The characters, regardless of the side they were on, were handled in a balanced, fair manner that is greatly to the author’s credit. The good guys weren’t all purely good, and the bad guys were seldom purely evil. Indeed, in keeping with the convoluted nature of war in this area, it is often difficult to tell exactly with which side any character’s sympathies lay. Survival became the rule for most, a thing unrelated to the grand political and social issues being fought over by the armies to the east.
The story, itself, was an interesting read that kept me up late several nights. Though sometimes puzzled by the direction the storytelling was taking, I always wanted to continue on to see where the author was leading me and how some seemingly odd sections would lead into the rest of the story (such as when the author managed to bring a centuries past Viking battle into the thread of one character’s past).
“Blessed Are the Peacemakers” is not small in scope though it ultimately focuses on a small area of the Ozarks. Interestingly, most of the violent action takes place off-screen, with the emphasis being on how the people cope with the aftereffects. This struck me oddly as the first battle scene was bypassed, yet as the story progressed this technique worked. Fights and battles are fleeting, their impact on the participants lasts.
Smith includes several historical figures, including Nathan Bedford Forrest and Wild Bill Hickock.

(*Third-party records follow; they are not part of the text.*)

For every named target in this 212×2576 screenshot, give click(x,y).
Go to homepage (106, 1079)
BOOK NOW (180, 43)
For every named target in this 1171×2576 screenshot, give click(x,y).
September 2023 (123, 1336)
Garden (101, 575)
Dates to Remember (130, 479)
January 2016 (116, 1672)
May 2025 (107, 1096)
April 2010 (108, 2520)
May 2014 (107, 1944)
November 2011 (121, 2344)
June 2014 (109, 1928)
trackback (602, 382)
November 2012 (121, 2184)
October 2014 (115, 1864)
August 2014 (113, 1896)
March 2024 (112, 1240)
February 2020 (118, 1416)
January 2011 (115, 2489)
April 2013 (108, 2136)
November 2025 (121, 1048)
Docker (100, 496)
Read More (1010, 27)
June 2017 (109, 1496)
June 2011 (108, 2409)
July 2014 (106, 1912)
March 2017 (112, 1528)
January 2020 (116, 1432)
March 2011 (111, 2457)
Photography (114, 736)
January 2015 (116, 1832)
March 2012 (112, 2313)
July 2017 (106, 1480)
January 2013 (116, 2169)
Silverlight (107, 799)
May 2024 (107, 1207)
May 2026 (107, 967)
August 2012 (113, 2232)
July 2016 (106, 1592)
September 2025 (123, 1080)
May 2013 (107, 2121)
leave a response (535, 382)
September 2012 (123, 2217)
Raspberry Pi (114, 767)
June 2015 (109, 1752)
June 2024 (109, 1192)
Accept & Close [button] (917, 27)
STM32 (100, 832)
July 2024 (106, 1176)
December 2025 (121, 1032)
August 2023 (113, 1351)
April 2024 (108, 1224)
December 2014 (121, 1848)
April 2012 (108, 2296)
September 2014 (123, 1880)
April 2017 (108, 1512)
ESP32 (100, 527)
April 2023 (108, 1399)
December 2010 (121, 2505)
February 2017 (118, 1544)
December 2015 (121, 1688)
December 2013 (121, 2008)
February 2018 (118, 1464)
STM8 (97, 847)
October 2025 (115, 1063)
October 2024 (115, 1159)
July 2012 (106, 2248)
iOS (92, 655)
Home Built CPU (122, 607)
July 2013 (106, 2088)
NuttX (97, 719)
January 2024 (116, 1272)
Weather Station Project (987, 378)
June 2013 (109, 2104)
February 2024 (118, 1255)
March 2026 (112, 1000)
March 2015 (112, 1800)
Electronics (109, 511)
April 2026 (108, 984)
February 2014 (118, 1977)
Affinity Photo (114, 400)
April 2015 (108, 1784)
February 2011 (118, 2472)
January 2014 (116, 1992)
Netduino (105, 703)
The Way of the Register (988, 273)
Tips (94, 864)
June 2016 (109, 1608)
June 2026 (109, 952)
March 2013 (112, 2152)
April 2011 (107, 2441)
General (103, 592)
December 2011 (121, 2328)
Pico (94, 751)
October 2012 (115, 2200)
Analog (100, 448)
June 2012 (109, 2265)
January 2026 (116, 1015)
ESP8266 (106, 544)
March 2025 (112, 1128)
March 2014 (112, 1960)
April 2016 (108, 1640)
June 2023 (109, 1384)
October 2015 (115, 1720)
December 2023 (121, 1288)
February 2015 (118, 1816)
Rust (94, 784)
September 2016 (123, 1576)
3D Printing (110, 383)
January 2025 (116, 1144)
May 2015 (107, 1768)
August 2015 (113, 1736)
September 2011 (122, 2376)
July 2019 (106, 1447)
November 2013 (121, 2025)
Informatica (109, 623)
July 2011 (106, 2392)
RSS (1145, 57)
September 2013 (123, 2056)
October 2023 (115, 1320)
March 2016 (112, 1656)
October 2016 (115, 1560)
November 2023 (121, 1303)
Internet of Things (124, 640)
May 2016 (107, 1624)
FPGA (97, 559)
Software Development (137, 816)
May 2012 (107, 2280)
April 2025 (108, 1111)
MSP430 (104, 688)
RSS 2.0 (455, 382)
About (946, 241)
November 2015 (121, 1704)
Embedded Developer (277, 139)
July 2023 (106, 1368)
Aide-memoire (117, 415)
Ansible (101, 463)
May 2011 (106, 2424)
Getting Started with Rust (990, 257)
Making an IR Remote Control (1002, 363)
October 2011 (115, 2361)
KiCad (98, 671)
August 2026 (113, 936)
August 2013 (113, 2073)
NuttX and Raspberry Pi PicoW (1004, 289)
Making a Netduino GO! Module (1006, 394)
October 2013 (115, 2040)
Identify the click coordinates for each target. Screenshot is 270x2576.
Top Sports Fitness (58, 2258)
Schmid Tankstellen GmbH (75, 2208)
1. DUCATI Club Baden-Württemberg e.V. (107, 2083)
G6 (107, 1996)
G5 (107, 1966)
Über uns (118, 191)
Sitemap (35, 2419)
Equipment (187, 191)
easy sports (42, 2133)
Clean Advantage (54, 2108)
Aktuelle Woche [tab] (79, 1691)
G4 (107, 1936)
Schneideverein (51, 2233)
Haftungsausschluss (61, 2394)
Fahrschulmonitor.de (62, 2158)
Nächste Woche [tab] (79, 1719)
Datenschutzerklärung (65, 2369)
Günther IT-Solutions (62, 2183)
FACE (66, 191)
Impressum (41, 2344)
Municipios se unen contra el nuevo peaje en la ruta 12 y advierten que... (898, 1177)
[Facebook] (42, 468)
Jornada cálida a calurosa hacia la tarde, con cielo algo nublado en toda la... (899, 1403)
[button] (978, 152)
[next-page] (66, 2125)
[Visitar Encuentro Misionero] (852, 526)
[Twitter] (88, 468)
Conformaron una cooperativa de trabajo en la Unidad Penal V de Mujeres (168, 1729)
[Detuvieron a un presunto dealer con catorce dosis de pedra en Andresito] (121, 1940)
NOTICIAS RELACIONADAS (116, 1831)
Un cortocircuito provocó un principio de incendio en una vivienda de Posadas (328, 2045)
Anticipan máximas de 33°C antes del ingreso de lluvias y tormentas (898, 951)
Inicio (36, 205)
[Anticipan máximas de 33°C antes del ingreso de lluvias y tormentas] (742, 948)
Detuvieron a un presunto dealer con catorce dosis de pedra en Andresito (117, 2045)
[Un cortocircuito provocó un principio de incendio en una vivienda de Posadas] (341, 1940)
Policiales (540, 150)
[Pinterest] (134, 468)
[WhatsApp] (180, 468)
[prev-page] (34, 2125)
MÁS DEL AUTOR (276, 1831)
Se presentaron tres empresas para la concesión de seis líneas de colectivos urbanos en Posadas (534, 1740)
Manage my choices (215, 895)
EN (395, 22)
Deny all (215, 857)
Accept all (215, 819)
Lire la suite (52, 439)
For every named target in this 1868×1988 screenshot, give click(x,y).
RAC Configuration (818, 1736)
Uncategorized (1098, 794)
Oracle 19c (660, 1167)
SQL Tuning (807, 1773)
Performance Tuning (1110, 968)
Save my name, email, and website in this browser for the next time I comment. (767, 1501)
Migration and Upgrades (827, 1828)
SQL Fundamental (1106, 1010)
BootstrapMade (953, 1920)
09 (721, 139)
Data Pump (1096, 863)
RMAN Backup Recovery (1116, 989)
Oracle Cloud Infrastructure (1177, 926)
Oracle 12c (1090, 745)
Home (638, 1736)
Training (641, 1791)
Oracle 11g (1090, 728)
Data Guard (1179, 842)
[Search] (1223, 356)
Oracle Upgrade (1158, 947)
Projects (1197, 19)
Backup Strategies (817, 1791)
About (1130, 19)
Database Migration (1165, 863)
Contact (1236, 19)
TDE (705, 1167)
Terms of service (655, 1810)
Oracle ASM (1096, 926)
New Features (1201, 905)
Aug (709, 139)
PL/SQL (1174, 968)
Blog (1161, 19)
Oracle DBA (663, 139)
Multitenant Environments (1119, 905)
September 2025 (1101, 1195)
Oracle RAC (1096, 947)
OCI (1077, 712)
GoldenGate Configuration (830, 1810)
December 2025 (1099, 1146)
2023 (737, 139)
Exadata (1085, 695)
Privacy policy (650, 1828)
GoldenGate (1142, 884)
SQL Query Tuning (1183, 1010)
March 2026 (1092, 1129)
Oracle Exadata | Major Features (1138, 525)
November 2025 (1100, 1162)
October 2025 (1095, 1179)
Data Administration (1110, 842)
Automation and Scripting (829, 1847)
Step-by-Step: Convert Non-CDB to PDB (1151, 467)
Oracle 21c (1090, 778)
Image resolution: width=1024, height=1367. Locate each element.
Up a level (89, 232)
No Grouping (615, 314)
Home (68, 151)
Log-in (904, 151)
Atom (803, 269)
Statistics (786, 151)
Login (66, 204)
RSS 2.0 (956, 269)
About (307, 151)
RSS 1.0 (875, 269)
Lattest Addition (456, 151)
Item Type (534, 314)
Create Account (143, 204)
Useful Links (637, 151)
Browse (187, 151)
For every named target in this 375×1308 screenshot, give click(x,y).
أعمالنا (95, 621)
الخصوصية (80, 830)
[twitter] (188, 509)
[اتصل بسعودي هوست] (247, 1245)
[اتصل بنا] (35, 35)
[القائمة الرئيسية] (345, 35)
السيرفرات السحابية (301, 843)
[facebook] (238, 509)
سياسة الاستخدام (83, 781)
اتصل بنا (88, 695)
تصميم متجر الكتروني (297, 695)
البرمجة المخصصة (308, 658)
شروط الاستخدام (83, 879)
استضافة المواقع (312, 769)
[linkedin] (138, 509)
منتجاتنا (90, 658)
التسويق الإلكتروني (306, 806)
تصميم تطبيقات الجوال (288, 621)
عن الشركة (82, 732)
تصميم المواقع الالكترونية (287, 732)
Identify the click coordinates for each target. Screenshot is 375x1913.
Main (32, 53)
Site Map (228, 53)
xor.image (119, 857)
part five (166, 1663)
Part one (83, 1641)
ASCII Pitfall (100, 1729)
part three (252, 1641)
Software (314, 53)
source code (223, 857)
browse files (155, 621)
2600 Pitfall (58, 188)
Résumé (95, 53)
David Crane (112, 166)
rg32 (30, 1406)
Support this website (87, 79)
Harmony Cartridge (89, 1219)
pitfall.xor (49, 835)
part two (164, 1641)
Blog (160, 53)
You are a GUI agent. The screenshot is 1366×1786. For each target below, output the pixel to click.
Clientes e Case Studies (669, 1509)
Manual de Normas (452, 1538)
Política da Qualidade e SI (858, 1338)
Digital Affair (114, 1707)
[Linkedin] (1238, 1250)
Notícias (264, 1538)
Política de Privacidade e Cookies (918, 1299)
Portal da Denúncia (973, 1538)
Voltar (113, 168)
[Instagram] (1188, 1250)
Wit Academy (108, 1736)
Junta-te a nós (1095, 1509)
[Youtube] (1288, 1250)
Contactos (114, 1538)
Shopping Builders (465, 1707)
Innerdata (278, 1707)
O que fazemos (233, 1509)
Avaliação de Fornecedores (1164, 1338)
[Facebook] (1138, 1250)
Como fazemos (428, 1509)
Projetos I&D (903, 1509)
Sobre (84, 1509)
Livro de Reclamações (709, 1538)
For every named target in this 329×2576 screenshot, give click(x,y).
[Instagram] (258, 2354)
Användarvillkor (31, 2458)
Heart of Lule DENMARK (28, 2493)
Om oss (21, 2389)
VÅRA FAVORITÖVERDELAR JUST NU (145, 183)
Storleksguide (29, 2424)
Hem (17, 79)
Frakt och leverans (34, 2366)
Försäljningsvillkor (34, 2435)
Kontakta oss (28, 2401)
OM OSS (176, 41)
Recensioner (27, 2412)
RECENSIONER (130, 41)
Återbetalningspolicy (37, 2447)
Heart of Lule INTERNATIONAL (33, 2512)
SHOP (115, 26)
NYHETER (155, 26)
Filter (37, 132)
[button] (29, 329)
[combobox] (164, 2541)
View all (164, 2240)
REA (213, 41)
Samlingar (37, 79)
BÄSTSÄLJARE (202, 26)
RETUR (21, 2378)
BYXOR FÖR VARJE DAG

Though his historical research seems to be sound, and is certainly far-reaching, there are a few errors that slip through. Most of these are relatively minor time-line errors involving the more famous of the Missouri bushwhacker/guerrillas—the James, Youngers, and Bloody Bill Anderson with the first two becoming famous far before they really did and the latter said to be dead several times before he really was. An historical notes section at the end—unusual, but appreciated, in a fiction novel—clarifies many areas as to what is documented history, what is legend, and what is the author’s own creation.
The writing sometimes lacks polish, with the point-of-view jumping from character to character without warning. The timeline of events is often confusing. There was also a tendency to use flashbacks without making it entirely clear when we reach present time again. Overall, however, the flavor of the writing style overcomes these technical writing issues.
This is to be a considered a recommended novel on its own merits but especially so for those interested in the Civil War in the Trans-Mississippi where good fiction is rare.